Objective: Rewrite the lines from the one containing "Live Stream (666, 39)" through the one containing "3/29ワールドシャウラ テクニカルエディション⑤（再） (185, 447)", requests included, scaling each click coordinate by 1.5 and rounding to whole numbers with halves going up. Leave the numbers in the requests unchanged.

►

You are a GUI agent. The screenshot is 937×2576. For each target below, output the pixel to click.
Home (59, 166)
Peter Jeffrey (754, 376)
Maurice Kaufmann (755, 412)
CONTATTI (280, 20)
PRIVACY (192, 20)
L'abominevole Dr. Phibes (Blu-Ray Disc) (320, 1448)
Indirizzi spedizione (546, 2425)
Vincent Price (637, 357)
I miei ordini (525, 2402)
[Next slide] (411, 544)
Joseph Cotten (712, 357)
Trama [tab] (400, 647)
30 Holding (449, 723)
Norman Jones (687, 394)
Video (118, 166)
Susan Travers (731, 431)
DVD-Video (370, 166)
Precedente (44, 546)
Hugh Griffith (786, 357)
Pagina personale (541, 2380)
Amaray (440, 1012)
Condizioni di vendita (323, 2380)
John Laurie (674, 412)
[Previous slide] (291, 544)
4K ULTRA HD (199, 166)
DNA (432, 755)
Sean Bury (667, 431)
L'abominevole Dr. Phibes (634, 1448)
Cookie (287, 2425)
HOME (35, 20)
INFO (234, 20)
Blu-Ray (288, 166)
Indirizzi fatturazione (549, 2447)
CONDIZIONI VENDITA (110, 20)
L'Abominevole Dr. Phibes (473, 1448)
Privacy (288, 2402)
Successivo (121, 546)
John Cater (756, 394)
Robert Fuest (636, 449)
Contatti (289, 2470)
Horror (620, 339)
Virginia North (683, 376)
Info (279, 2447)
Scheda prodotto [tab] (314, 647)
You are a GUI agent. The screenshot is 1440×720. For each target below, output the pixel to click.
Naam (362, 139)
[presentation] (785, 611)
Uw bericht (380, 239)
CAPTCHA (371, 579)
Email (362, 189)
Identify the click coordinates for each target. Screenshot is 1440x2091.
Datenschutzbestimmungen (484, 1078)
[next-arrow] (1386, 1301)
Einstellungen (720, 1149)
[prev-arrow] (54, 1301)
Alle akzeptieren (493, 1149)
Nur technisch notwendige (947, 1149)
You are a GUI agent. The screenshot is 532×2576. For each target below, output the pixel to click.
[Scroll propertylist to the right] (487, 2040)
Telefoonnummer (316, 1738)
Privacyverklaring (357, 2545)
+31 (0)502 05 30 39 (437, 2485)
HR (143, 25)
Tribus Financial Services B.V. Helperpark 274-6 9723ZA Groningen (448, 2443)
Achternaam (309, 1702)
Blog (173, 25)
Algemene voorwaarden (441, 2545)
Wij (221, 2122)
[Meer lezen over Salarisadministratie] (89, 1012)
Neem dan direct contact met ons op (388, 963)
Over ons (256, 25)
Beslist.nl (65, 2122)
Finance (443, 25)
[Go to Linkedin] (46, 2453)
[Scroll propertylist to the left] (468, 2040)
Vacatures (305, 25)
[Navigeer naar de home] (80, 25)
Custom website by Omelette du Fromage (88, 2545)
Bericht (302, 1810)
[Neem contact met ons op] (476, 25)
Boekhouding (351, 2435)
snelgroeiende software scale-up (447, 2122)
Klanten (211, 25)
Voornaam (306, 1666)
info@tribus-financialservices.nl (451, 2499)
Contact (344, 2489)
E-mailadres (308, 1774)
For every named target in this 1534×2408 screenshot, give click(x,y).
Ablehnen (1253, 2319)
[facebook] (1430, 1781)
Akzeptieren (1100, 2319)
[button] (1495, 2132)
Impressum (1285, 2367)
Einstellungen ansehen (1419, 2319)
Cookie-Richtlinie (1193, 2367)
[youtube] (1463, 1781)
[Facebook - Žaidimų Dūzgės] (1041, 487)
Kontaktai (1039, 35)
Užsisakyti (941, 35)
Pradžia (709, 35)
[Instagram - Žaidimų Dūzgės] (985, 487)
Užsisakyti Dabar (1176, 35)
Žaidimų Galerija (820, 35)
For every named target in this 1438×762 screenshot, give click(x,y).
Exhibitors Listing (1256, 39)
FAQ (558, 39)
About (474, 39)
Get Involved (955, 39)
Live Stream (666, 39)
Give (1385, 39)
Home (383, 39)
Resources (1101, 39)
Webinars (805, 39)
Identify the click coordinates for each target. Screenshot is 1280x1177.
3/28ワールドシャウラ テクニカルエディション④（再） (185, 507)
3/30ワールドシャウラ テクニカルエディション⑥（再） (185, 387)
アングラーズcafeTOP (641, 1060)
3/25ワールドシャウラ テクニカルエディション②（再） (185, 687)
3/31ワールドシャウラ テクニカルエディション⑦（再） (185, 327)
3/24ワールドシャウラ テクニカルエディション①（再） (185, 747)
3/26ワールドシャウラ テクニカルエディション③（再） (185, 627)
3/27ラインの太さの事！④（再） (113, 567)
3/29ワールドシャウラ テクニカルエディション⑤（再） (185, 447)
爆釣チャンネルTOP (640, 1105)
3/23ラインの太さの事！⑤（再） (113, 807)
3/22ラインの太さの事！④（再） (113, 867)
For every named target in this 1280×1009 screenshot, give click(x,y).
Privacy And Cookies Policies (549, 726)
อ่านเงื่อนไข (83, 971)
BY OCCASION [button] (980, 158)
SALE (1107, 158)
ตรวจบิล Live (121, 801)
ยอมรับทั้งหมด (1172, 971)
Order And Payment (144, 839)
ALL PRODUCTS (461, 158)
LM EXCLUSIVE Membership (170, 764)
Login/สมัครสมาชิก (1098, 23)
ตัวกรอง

◄

Answer to the problem:
Live Stream (999, 59)
Give (2078, 59)
Home (575, 59)
Resources (1652, 59)
Webinars (1208, 59)
Identify the click coordinates for each target. Screenshot is 1280x1177.
3/28ワールドシャウラ テクニカルエディション④（再） (278, 761)
3/30ワールドシャウラ テクニカルエディション⑥（再） (278, 581)
アングラーズcafeTOP (962, 1590)
3/25ワールドシャウラ テクニカルエディション②（再） (278, 1031)
3/31ワールドシャウラ テクニカルエディション⑦（再） (278, 491)
3/24ワールドシャウラ テクニカルエディション①（再） (278, 1121)
3/26ワールドシャウラ テクニカルエディション③（再） (278, 941)
3/27ラインの太さの事！④（再） (170, 851)
3/29ワールドシャウラ テクニカルエディション⑤（再） (278, 671)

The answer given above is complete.